According to a report compiled by the Joint Intelligence Committee (JIC) of India in 1995, the ISI spent roughly Rs. 24 million every month to sponsor its activities in J&K. Although all militant groups receive arms and training from Pakistan, the pro-Pakistan groups - who advocate the merger of Kashmir with Pakistan - are reported to be favoured by the ISI. At least six major militant organisations, and several smaller ones, are presently operating in J&K. Their strengths are variously estimated at between 5,000 and 10,000. They are roughly divided between those who seek azaadi (independence) and those who support accession to Pakistan. The oldest militant organisation, the Jammu and Kashmir Liberation Front (JKLF), had spearheaded the movement for an independent Kashmir.
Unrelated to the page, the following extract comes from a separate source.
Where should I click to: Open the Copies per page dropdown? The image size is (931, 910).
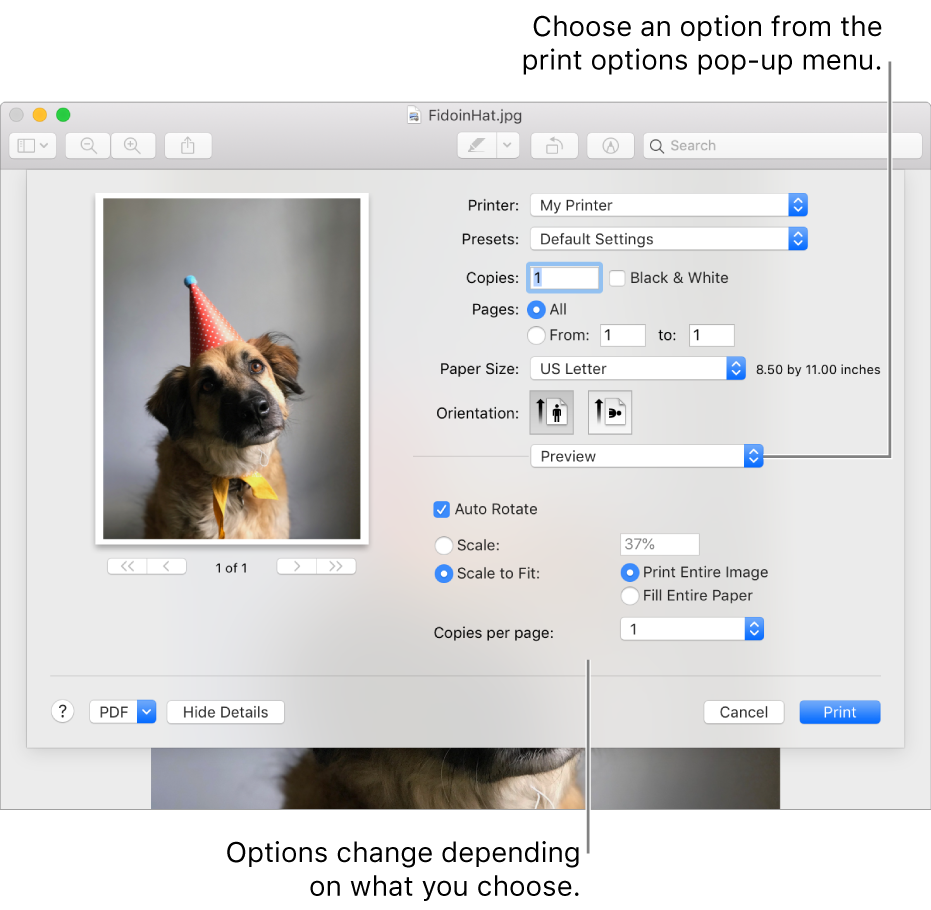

The JKLF has, however, fallen from the ISI's grace, and is now largely an overground political organisation with secessionist aims. Its thunder has been stolen by the powerful pro-Pakistani group, the Hizbul-Mujaheddeen. The other major groups are Harakat-ul Ansar (which absorbed the Afghan veterans of the Harkat-ul-Mujahideen and the Harkat-ul-jihad-ul-Islami), a group which reportedly has a large number of non-Kashmiris in it; the Al Umar; the Al Barq; the Muslim Janbaz Force; and the Lashkar-e-Toiba (LeT), which is also made up largely of Mujahideen from Afghanistan and Pakistan, and includes a suicide cadre, the fidayeen. An emerging group is the Jaish-e-Mohammad-Mujahideen-e-Tanzeem, established by Maulana Masood Azhar, who was released by the Indian Government after the hijack of the Kathmandu-Delhi Indian Airlines Flight IC 814 to Kandahar in Afghanistan. Several thousand fighters from Afghanistan and other Muslim countries (estimated variously at strengths upto 5,000 men) have also joined some of the militant groups or have formed their own tanzeems (groups). [20]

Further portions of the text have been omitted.